**YOUR INSTRUCTIONS**
All lines up to and including the one that contains "Click the 附近公司" are to be transcribed exactly, starting from the first line of the records.

**DATA FOR THIS EXERCISE**
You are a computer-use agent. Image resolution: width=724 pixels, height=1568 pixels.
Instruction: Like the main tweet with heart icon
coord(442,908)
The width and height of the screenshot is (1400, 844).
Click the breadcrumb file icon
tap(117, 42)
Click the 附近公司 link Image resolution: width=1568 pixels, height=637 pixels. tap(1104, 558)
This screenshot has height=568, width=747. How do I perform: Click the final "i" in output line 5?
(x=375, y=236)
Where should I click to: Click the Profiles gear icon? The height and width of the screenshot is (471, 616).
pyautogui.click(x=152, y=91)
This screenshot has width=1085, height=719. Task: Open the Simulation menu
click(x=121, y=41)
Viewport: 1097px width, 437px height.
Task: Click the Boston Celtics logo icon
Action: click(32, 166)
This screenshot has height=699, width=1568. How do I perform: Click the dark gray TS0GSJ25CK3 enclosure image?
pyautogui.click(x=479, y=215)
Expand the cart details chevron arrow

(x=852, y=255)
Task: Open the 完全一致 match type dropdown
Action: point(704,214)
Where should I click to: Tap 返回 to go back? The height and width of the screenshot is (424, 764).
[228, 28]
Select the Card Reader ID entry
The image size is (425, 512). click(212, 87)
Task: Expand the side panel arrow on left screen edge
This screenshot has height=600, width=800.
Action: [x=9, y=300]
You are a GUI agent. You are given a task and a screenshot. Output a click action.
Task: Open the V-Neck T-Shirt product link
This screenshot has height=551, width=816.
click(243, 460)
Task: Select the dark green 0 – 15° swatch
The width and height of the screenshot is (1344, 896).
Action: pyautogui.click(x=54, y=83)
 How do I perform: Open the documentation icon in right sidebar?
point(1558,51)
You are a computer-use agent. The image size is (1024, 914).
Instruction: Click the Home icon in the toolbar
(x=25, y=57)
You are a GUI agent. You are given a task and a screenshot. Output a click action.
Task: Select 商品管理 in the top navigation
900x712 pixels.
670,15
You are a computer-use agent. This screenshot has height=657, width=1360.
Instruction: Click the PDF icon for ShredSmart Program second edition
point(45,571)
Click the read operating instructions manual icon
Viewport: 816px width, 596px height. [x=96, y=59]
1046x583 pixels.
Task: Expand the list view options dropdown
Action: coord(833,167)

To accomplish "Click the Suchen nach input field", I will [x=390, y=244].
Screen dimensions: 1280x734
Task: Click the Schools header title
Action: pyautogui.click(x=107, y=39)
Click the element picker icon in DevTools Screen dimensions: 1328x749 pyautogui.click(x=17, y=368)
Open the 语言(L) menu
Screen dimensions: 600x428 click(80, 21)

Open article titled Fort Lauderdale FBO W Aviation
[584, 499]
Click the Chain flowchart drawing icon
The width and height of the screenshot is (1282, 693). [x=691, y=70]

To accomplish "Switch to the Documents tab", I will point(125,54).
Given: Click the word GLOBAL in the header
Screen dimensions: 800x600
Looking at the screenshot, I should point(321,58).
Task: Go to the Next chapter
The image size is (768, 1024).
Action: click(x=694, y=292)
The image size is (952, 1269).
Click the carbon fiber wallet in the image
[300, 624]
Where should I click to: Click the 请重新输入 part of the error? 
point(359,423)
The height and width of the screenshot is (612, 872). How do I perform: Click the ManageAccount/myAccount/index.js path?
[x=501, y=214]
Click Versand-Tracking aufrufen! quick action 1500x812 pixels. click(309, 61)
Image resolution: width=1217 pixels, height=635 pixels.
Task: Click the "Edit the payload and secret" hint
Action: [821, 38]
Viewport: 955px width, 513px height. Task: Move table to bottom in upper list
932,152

**ANSWER TO THE PROBLEM**
You are a computer-use agent. Image resolution: width=724 pixels, height=1568 pixels.
Instruction: Like the main tweet with heart icon
coord(442,908)
The width and height of the screenshot is (1400, 844).
Click the breadcrumb file icon
tap(117, 42)
Click the 附近公司 link Image resolution: width=1568 pixels, height=637 pixels. tap(1104, 558)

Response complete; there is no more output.